L. Roberts Full Cleveland 194: It was me that had to split before I got hung out to dry [HDAS].
[Aus]S. Maloney Big Ask 288: Ange’s allies on the public office selection committee had hung him out to dry.
[US]Simon & Burns ‘The Detail’ Wire ser. 1 ep. 2 [TV script] I didn’t think you were going to straight up hang me out on a line in a shitstorm.
[US]Codella and Bennett Alphaville (2011) 238: You’ll do something that the department can’t ignore and they will hang you out to dry [...] You don’t need that bullshit.
[Aus]C. Hammer Scrublands [ebook] Snouch will take him to the cleaners and the Herald will hang him out to dry.
hang the moon (v.) [only someone very important, e.g. God, could have hung the moon in the sky]

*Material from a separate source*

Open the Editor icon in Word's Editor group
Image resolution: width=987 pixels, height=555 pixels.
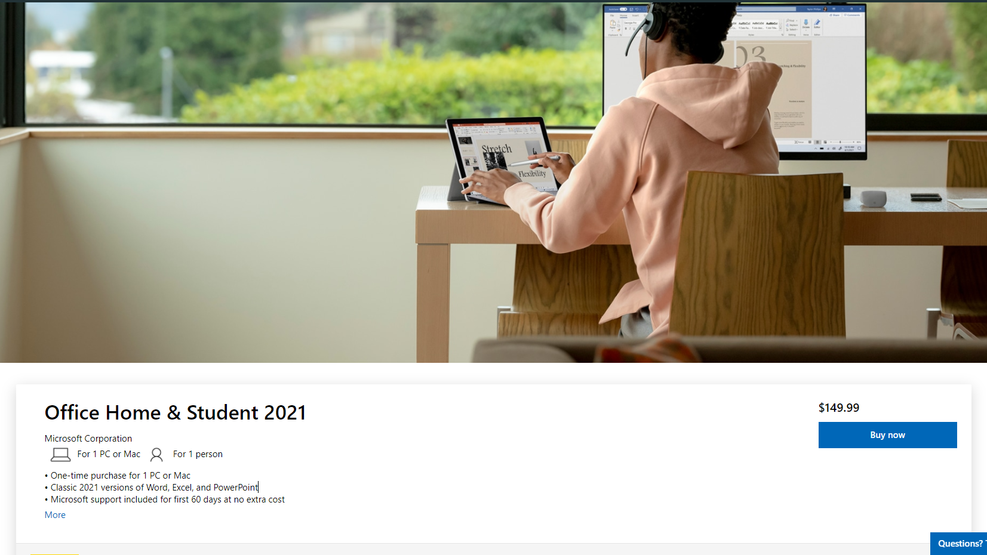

(US) to be very important; thus think one hung the moon, to think very highly of oneself.

[US]Randolph & Wilson Down in the Holler 250: Lucy thinks that fool boy of hern is God’s own cousin! She thinks he hung the moon!
[US]P. Highsmith Boy Who Followed Ripley (1981) 316: I’m sure Frank would. He thinks you hung the moon, Tom.
hang up

see separate entries.

In exclamations

hang about!

see separate entry.

hang five!

(Aus.) wait a moment!

[Aus]Smith & Noble Neddy (1998) 285: I started to walk out the front when my mate grabbed my arm. ‘Hang five there, Ned. Look over there. See those big young guys standing waiting there?’.
hang it in your ear!

(US campus) don’t bother! forget it!

[US]Current Sl. I:4.
CBer’s Handy Atlas/Dictionary 28/1: hang it (in your ear) - Used as an acceptable epithet, meaning essentially ‘go jump in the lake.’.
hang it on your ass!

(US) an excl. of contempt, often accompanied by a gesture, the right forefinger is hooked over the left thumb, which is making a circle with the left forefinger.

[US]Randolph & Legman Ozark Folksongs and Folklore I 236: Authentic Colorado police ‘Eleven Code,’ for Citizen Band broadcast messages [...] 11-21 Hang it on your ass.